* What you are asked to do: For each record below, give an exact transcription.

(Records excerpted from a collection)

·····

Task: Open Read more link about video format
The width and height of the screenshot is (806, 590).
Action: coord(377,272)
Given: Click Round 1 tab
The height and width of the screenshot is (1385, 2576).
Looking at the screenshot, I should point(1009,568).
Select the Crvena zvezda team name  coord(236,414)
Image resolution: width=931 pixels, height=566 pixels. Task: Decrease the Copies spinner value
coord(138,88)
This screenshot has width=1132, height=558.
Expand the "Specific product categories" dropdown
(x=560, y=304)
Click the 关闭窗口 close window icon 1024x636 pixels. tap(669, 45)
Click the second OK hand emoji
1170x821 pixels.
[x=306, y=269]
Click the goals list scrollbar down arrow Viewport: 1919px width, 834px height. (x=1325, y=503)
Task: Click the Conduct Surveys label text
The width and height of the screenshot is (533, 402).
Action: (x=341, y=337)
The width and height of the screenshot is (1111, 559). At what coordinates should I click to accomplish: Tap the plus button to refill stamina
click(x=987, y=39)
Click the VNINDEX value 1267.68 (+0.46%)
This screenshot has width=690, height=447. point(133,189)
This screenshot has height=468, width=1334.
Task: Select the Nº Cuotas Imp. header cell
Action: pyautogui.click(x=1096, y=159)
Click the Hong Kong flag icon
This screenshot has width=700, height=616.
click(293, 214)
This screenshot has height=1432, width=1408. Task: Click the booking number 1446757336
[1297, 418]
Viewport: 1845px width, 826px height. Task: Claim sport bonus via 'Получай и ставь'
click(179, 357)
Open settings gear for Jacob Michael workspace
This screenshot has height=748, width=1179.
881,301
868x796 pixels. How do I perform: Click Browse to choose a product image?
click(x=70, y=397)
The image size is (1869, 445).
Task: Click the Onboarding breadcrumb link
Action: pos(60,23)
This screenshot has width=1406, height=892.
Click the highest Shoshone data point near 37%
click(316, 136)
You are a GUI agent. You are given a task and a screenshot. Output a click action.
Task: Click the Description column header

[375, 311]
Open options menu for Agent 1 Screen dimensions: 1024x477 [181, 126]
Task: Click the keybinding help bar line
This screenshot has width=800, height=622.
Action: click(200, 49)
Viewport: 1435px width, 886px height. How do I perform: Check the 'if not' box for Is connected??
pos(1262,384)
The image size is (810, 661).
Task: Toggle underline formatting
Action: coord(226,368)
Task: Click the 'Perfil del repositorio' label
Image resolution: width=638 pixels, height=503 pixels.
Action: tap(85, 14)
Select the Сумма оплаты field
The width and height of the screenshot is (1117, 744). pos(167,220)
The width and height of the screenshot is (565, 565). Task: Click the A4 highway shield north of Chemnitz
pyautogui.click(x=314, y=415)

·····

* Your response:
Task: Open Read more link about video format
The width and height of the screenshot is (806, 590).
Action: coord(377,272)
Given: Click Round 1 tab
The height and width of the screenshot is (1385, 2576).
Looking at the screenshot, I should point(1009,568).
Select the Crvena zvezda team name  coord(236,414)
Image resolution: width=931 pixels, height=566 pixels. Task: Decrease the Copies spinner value
coord(138,88)
This screenshot has width=1132, height=558.
Expand the "Specific product categories" dropdown
(x=560, y=304)
Click the 关闭窗口 close window icon 1024x636 pixels. tap(669, 45)
Click the second OK hand emoji
1170x821 pixels.
[x=306, y=269]
Click the goals list scrollbar down arrow Viewport: 1919px width, 834px height. (x=1325, y=503)
Task: Click the Conduct Surveys label text
The width and height of the screenshot is (533, 402).
Action: (x=341, y=337)
The width and height of the screenshot is (1111, 559). At what coordinates should I click to accomplish: Tap the plus button to refill stamina
click(x=987, y=39)
Click the VNINDEX value 1267.68 (+0.46%)
This screenshot has width=690, height=447. point(133,189)
This screenshot has height=468, width=1334.
Task: Select the Nº Cuotas Imp. header cell
Action: pyautogui.click(x=1096, y=159)
Click the Hong Kong flag icon
This screenshot has width=700, height=616.
click(293, 214)
This screenshot has height=1432, width=1408. Task: Click the booking number 1446757336
[1297, 418]
Viewport: 1845px width, 826px height. Task: Claim sport bonus via 'Получай и ставь'
click(179, 357)
Open settings gear for Jacob Michael workspace
This screenshot has height=748, width=1179.
881,301
868x796 pixels. How do I perform: Click Browse to choose a product image?
click(x=70, y=397)
The image size is (1869, 445).
Task: Click the Onboarding breadcrumb link
Action: pos(60,23)
This screenshot has width=1406, height=892.
Click the highest Shoshone data point near 37%
click(316, 136)
You are a GUI agent. You are given a task and a screenshot. Output a click action.
Task: Click the Description column header

[375, 311]
Open options menu for Agent 1 Screen dimensions: 1024x477 [181, 126]
Task: Click the keybinding help bar line
This screenshot has width=800, height=622.
Action: click(200, 49)
Viewport: 1435px width, 886px height. How do I perform: Check the 'if not' box for Is connected??
pos(1262,384)
The image size is (810, 661).
Task: Toggle underline formatting
Action: coord(226,368)
Task: Click the 'Perfil del repositorio' label
Image resolution: width=638 pixels, height=503 pixels.
Action: tap(85, 14)
Select the Сумма оплаты field
The width and height of the screenshot is (1117, 744). pos(167,220)
The width and height of the screenshot is (565, 565). Task: Click the A4 highway shield north of Chemnitz
pyautogui.click(x=314, y=415)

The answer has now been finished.